SUPPLIED RECORDS.
* START *
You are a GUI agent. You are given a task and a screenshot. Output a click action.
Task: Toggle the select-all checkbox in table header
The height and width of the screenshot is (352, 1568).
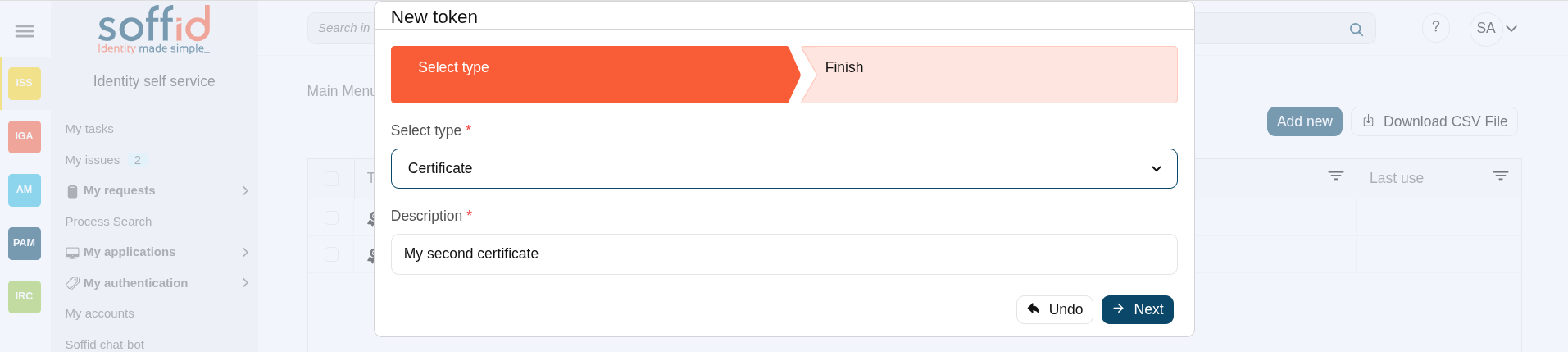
* END *
* START *
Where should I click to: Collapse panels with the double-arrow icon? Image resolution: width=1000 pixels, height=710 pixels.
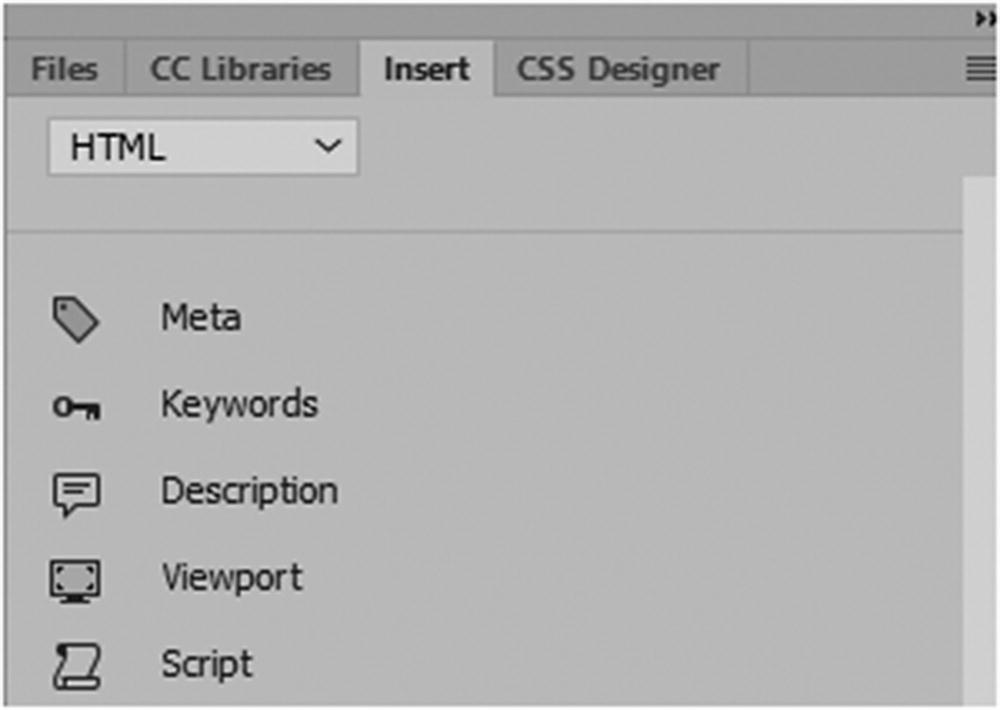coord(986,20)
* END *
STATED GOAL.
Arrange the lines of the records as a JSON list of strings, one string per line and no blank lines, starting with the line that contains "Where should I" and ending with the line that contains "coord(986,20)", both included. Leave out the pictures.

RESPONSE TO THIS EXERCISE.
[
  "Where should I click to: Collapse panels with the double-arrow icon? Image resolution: width=1000 pixels, height=710 pixels.",
  "coord(986,20)"
]